10       Zu ihrer Zulässigkeit bringt die Revision vor, das BVwG wäre verpflichtet gewesen, ausreichend zu würdigen, dass der gegenständliche Antrag im Jahr 2014 gestellt worden sei und das Verfahren insgesamt sechs Jahre gedauert habe. Der jahrelange Verfahrensstillstand sei nicht vom Revisionswerber verschuldet worden. Die Außerachtlassung dieses Umstandes widerspreche der Judikatur. Zudem sei der Revisionswerber im Jahr 2010 in das Bundesgebiet eingereist, weshalb eine aufenthaltsbeendende Maßnahme aufgrund des langen Aufenthalts in Österreich unverhältnismäßig sei. Eine nicht so intensive Integration sei nach so langer Zeit nicht schädlich. Das BVwG habe es unterlassen, diese Tatsachen vollständig festzustellen und ausreichend zu würdigen.
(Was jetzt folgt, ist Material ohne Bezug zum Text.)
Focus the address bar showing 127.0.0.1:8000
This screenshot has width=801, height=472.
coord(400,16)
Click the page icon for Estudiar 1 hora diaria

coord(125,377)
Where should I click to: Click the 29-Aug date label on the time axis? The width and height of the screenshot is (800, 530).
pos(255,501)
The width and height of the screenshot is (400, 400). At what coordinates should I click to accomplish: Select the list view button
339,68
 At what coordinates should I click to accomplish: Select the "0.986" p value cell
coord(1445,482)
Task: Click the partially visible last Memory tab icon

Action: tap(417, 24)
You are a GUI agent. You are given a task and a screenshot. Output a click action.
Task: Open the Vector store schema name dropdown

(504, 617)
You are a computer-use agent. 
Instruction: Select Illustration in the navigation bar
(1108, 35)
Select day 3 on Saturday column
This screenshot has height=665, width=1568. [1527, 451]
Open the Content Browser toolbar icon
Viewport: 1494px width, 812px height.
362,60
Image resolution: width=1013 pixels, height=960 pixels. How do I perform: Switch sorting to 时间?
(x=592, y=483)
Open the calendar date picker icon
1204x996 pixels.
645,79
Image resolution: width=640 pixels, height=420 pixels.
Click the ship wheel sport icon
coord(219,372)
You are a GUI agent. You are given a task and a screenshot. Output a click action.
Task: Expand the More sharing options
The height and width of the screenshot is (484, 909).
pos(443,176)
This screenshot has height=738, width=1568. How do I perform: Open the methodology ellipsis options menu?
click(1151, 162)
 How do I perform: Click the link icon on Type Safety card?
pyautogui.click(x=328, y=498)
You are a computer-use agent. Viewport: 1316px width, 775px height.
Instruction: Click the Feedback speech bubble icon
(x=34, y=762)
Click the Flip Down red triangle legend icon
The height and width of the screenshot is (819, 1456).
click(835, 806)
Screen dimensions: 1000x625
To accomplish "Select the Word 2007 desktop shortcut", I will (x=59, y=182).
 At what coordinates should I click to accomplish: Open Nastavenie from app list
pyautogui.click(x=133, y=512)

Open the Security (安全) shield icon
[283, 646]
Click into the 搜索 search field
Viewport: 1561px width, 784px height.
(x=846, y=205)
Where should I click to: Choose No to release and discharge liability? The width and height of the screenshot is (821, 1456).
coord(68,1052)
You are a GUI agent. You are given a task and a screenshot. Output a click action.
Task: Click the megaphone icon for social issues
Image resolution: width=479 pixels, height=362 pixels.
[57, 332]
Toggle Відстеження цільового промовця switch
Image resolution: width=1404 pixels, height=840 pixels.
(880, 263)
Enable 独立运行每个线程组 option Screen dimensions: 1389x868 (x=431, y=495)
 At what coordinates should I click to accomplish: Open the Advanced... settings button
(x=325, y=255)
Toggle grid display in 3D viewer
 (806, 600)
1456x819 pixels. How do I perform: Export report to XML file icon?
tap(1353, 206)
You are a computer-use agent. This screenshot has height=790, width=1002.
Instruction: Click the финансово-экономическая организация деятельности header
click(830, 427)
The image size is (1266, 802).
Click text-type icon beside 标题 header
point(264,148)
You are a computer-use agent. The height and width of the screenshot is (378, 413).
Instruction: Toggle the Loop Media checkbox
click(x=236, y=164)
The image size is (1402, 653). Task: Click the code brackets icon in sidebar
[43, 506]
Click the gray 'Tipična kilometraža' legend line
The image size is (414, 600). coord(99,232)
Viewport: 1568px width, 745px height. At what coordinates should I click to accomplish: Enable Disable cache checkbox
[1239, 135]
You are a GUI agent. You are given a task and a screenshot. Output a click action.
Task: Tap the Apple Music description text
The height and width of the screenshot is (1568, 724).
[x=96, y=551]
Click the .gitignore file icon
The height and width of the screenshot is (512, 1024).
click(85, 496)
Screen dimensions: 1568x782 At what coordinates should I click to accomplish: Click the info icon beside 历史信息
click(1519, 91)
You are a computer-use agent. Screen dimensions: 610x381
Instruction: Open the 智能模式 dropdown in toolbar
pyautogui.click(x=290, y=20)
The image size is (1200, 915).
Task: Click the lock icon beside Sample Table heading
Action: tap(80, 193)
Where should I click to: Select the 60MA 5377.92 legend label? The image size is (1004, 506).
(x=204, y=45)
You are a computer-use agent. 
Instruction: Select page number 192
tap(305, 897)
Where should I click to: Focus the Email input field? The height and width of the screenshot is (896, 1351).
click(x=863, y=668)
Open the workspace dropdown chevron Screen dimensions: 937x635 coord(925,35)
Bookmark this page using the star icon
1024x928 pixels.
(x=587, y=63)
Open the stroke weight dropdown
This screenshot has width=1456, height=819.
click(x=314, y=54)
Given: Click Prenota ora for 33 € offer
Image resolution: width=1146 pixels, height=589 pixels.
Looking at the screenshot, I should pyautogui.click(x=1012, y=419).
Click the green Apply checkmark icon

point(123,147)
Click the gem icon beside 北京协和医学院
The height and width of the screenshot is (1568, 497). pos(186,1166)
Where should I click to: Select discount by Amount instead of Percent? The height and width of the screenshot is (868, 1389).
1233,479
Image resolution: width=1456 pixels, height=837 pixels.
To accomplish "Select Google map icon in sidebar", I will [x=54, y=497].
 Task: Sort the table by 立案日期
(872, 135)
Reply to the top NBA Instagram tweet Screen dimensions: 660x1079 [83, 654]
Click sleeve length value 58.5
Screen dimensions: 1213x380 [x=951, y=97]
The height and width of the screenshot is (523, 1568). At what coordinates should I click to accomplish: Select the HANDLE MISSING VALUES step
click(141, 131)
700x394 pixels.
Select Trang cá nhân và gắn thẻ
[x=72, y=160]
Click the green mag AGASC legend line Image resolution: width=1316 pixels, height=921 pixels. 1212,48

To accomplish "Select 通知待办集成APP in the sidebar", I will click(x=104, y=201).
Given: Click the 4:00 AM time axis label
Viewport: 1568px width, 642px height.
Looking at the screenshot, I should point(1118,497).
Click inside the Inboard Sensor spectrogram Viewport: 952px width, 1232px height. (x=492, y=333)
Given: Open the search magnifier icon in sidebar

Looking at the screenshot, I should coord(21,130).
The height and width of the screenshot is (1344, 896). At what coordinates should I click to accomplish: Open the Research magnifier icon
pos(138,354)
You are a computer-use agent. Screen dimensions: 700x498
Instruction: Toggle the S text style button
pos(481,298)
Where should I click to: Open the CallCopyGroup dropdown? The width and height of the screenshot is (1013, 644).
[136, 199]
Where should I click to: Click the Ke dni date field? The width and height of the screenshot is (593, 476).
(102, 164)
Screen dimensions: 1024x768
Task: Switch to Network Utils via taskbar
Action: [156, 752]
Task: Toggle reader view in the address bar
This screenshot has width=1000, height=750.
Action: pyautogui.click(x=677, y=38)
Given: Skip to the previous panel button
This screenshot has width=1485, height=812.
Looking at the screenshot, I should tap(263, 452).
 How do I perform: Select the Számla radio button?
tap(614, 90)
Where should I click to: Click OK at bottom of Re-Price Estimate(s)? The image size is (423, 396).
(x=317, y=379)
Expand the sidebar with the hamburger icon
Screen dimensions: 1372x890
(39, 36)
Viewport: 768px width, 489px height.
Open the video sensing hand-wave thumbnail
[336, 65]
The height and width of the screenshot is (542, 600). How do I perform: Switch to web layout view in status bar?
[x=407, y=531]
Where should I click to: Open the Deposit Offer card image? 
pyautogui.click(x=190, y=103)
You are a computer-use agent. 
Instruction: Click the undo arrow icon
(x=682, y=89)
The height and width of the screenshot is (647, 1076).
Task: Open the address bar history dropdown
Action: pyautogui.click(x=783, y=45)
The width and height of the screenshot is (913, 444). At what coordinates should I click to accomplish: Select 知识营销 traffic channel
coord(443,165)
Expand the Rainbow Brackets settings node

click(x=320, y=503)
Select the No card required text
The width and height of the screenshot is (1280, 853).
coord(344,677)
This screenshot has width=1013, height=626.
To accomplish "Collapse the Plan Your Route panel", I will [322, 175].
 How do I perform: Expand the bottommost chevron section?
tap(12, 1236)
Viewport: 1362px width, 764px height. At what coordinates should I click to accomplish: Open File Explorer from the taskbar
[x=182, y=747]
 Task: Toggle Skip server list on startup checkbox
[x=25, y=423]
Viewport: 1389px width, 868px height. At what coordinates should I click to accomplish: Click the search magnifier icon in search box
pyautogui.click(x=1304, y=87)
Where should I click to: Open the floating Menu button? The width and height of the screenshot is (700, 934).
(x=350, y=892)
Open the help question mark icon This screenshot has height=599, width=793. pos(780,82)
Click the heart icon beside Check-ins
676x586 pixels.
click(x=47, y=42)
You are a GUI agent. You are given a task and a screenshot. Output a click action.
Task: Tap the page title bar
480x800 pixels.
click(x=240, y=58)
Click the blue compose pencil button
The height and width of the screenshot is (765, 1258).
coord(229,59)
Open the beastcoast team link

Darüber hinaus sei das BVwG von der Judikatur abgewichen, weil es sich nicht ausreichend mit den aktuellen Länderberichten befasst und die Entscheidung lediglich auf die Länderfeststellungen vom September 2019 gestützt habe. Dem Revisionswerber drohe bei der Rückkehr eine unbegründete Inhaftierung und Zwangsrekrutierung. Auch fehle eine Auseinandersetzung mit „aktuellen UNHCR-Berichten“. Schließlich habe das BVwG nicht berücksichtigt, dass der Revisionswerber im Jahr 2013 bereits freiwillig ausgereist und im Zuge dessen in die Ukraine verbracht und zwangsrekrutiert worden sei. Der Revisionswerber sei sohin einer grundlosen Inhaftierung, welche eine asylrelevante Verfolgung darstelle, mit an Sicherheit grenzender Wahrscheinlichkeit ausgesetzt.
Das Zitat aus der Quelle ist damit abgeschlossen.